Qué es un modelo de negocio

¿Cómo saber que un modelo de negocio funciona?

El indicador más eficaz de que un modelo de negocio es bueno es que los consumidores lo compren. Si hay ventas, significa que hemos logrado llegar al cliente, lo que a su vez significa que hemos conseguido nuestros objetivos de creación de valor y que nuestro modelo funciona. Este proceso es conocido como ‘validación con el mercado’.

En muchas ocasiones es útil realizar estudios anteriores a la implementación del modelo y validaciones ex ante, sobre todo en los casos en los que es necesario una considerable inversión inicial. Para realizar este proceso hay que estar muy cerca de los potenciales clientes, hablar con ellos y conocer su opinión acerca de lo que queremos ofrecerles.

Estar cerca de los consumidores no solo es necesario antes de llevar a cabo el modelo de negocio. De hecho, la validación con el mercado ha de ser constante y estar presente en el ‘durante’ del ciclo de vida de la empresa.
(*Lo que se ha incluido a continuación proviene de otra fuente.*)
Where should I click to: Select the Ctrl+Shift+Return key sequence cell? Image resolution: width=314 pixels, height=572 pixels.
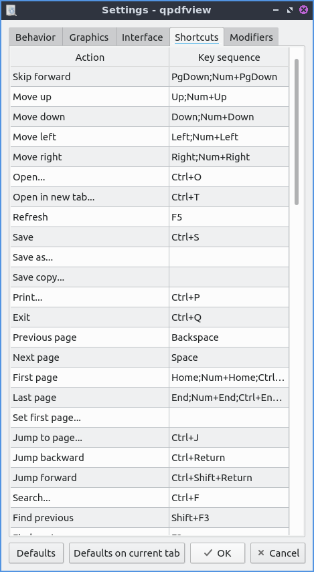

Es importante aceptar que un modelo de negocio no funciona de por vida. Los mercados son cambiantes y los modelos fácilmente pueden quedarse obsoletos. Por eso, una característica esencial de estos debe ser la flexibilidad. Ser dinámico y resiliente ante la propia obsolescencia es clave para la superación del modelo mismo.

La flexibilidad de un modelo de negocio permite escuchar al consumidor en todo momento, entenderle y adaptarse a sus necesidades. Además, incentiva la innovación y la expansión de la compañía.

Los formatos que puede adoptar el modelo son variados: portfolios, documentos PDF, PPT, mapas mentales o audiovisuales. También existen modelos estándar como el Modelo franquicia o el modelo Freemium, que consiste en la gratuidad del producto hasta cierto límite. Lo más importante es que se conserve esa dinamicidad, flexibilidad y focalización en la propuesta de valor diferencial del negocio.